Minnesota hospitals on Wednesday reported 21 avoidable deaths and 178 serious injuries due to surgical errors or lapses in patient care, revealing the pressures of the pandemic and persistent staffing shortages.
The deaths in the 12 months ending last October were the highest in Minnesota's annual reporting since 2006. They included two deaths from medication errors, three that involved malfunctioning devices, and four in which crucial lab or test results weren't communicated in time to save patients.
The state reported a record 572 errors in hospitals and surgery centers when including those that didn't cause severe harm but often required corrective treatment or observation. The total was driven largely by 290 pressure ulcers (also called bed sores) that are getting harder to prevent as average patient ages trend higher and people need longer stays for complex care.

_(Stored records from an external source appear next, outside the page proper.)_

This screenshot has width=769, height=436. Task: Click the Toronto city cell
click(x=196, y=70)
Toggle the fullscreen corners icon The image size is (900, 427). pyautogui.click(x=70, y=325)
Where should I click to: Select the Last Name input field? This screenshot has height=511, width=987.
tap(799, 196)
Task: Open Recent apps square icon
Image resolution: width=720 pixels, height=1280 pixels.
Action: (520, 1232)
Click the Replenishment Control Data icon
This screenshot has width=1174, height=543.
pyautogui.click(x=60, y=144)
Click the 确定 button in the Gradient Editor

"The workforce shortage in hospitals results in the need to prioritize the critical care patients first, and there are fewer hands to assist with repositioning and those things that are basic practices that are going to prevent those pressure ulcers," said Rachel Jokela, director of Minnesota's adverse event reporting system.
Minnesota was the first in 2005 to publish the number of these events and the facilities at which they occurred. Wednesday's report spanned the delta and omicron waves of COVID-19 in late 2021 that filled hospitals and had health care leaders pleading with Minnesotans to prevent infections.

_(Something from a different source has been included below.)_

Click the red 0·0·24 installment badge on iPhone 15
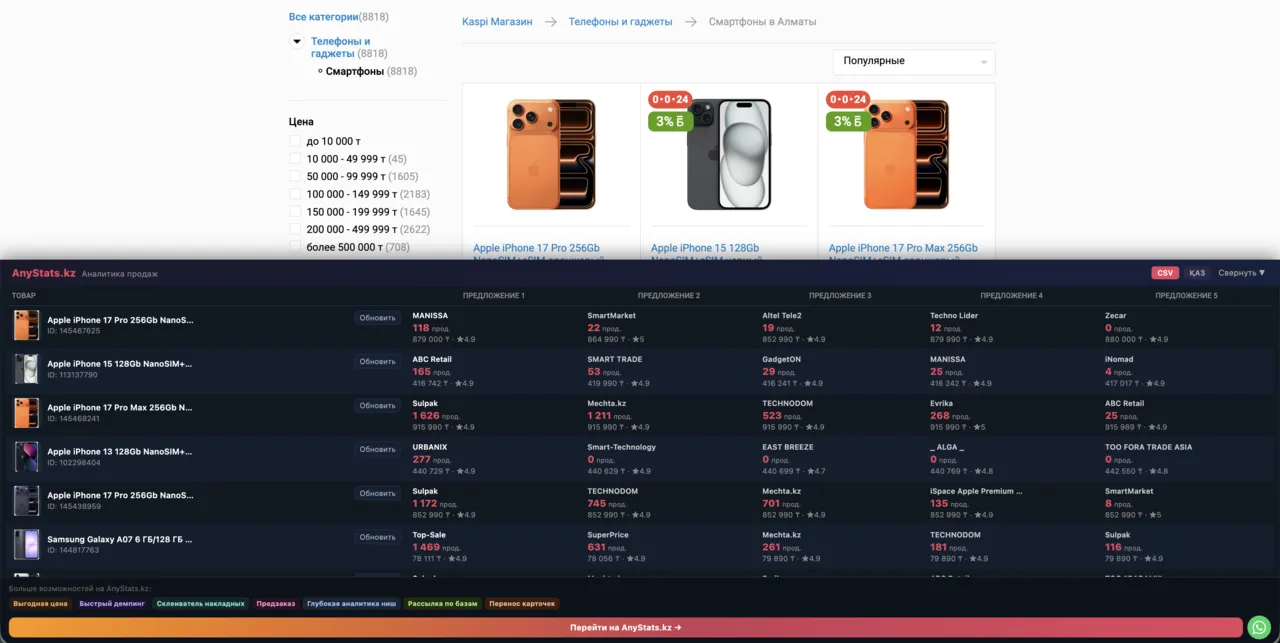coord(670,99)
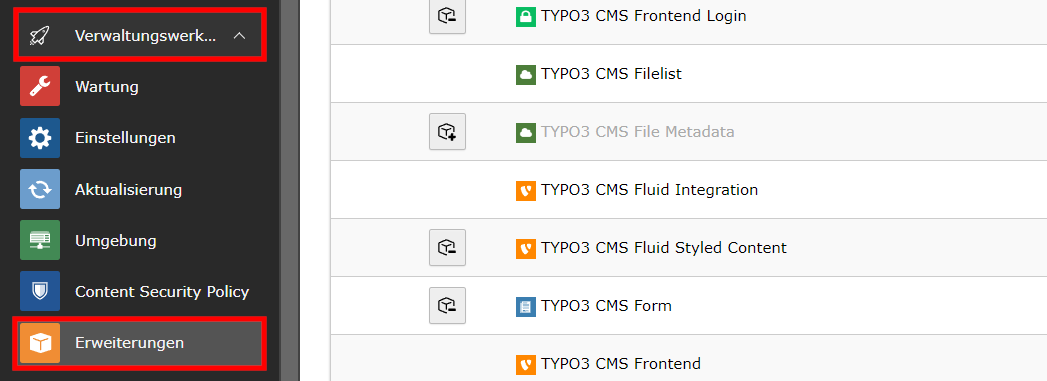The height and width of the screenshot is (381, 1047).
Task: Click the orange box Erweiterungen icon
Action: click(40, 343)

The errors disappointed health care leaders even though they represented a fraction of the more than 500,000 procedures and 5 million days of patient care last year.
"These are tragic, rare events and we are deeply sorry that these events occurred," said a statement from M Health Fairview, which reported six deaths at the University of Minnesota Medical Center, including three involving device misuse or malfunction.
Two occurred when staffing shortages due to COVID-19 forced the shuffle of critically ill patients into different units, where problems with monitoring equipment weren't immediately recognized, said Dr. Abraham Jacob, the health system's chief quality officer.